Published by Grace Mcgachy at 6:00am 14th February 2020. (Updated at 9:30am 14th February 2020)

Being in love does not include being controlled, manipulated or abused. 

That is the message we are hearing from Woking domestic abuse charity Your Sanctuary this Valentine's Day. 

In 2018 to 2019 Surrey Police recorded 380 coercive control offences.

What is coercive control and is it illegal?

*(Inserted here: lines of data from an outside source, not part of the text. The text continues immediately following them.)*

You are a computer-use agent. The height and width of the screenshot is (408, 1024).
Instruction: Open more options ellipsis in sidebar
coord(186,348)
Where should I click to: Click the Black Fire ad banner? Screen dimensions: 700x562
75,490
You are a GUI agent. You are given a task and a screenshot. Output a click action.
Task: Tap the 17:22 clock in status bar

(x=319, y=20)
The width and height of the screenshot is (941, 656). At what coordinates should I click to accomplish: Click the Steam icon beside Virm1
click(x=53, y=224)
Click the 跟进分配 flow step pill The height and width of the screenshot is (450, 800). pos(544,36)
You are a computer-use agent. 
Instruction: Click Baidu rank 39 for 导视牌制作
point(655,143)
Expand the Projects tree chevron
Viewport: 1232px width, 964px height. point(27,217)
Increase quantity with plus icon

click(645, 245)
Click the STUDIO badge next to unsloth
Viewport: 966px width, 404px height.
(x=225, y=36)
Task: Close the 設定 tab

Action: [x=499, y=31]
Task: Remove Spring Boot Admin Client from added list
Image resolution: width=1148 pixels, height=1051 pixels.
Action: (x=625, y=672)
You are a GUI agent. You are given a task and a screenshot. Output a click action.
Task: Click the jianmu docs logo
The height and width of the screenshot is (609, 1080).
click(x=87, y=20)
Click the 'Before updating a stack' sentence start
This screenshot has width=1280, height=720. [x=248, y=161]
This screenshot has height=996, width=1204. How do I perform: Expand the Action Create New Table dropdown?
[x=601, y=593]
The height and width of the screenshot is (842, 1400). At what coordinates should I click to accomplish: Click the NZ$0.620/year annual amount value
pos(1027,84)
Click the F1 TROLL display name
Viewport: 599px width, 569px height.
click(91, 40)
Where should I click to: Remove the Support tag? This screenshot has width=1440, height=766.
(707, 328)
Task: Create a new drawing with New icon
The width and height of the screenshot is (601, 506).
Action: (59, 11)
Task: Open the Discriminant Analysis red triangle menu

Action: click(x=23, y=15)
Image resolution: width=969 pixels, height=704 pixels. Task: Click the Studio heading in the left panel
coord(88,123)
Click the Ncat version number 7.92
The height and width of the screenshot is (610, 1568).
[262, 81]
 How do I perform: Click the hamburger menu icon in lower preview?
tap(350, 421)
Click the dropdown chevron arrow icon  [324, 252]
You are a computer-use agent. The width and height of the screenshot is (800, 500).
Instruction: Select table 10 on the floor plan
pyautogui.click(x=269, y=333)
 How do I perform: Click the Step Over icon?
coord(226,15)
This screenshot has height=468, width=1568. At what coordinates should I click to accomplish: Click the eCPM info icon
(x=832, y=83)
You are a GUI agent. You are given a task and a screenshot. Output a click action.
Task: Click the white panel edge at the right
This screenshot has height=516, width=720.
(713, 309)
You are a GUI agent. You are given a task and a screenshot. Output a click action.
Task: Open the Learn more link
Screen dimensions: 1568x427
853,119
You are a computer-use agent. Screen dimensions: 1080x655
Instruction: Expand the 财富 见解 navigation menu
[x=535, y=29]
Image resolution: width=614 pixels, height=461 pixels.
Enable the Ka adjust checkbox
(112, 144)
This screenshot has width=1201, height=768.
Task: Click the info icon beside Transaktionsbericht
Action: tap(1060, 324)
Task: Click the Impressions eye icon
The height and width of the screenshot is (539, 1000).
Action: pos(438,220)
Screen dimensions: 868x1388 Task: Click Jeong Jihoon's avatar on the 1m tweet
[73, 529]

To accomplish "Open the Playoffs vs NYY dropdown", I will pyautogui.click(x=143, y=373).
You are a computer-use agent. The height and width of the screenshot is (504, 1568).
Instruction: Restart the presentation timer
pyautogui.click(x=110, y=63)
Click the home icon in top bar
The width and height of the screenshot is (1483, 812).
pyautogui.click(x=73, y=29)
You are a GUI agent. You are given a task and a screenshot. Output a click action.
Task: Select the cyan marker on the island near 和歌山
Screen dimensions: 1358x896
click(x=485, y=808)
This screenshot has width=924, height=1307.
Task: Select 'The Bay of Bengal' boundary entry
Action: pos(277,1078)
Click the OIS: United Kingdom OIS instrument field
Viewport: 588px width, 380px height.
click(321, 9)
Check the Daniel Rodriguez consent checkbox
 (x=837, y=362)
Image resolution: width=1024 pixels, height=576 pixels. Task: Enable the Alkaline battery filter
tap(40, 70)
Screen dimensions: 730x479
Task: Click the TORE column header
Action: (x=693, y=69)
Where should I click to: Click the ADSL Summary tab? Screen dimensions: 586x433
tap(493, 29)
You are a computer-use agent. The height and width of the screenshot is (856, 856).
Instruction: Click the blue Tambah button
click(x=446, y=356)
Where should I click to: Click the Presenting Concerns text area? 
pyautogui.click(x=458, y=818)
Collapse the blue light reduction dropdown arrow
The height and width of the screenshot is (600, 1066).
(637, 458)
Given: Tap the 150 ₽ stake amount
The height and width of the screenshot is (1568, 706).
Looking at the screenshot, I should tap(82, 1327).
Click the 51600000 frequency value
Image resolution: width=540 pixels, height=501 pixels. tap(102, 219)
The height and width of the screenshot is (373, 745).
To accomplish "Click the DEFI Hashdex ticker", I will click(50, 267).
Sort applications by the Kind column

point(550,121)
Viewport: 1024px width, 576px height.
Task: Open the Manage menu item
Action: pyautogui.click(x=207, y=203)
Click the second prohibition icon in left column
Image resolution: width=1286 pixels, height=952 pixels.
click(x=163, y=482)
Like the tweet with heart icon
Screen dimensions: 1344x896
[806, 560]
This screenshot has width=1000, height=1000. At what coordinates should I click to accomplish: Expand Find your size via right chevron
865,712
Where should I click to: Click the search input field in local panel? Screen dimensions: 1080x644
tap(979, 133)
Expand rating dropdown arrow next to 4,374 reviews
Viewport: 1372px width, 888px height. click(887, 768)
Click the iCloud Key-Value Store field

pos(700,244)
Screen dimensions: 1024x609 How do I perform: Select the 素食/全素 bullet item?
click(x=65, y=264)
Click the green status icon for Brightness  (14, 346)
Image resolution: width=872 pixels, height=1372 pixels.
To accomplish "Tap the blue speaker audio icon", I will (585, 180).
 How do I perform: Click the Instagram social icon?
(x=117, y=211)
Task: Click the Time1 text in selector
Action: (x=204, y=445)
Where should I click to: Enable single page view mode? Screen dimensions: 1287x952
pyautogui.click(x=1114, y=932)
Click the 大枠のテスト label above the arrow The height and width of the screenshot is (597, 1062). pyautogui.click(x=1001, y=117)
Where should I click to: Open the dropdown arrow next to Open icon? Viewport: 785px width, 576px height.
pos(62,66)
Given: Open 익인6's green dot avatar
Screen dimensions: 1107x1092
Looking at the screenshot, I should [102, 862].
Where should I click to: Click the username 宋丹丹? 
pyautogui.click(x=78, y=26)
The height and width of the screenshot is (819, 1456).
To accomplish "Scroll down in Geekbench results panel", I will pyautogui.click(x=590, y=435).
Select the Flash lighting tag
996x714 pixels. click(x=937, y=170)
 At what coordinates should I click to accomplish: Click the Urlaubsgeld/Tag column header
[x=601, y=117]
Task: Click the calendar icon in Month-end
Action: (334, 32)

Domestic abuse isn’t always physical.

Coercive control – introduced as a new offence in 2015 – is behaviour used by an abuser to harm, punish, or frighten their victim, and can include assault, threats, humiliation and intimidation.

Some common examples are:

  • Isolating victims from friends and family
  • Monitoring your time
  • Monitoring what you do online
  • Controlling your everyday life; where you can go, who you can see. what you can wear etc
  • Repeatedly putting you down, such as saying you are worthless
  • Humiliating, degrading or dehumanising victims
  • Controlling your finances

CEO of Your Sanctuary Fiamma Panther told Eagle for many of the people they support the emotional abuse suffered is worse than the physical: 

"The women that do come forward and the women that are referred to us, almost all of them say that actually whilst the physical abuse is horrible, the bruises heal and the cuts heal.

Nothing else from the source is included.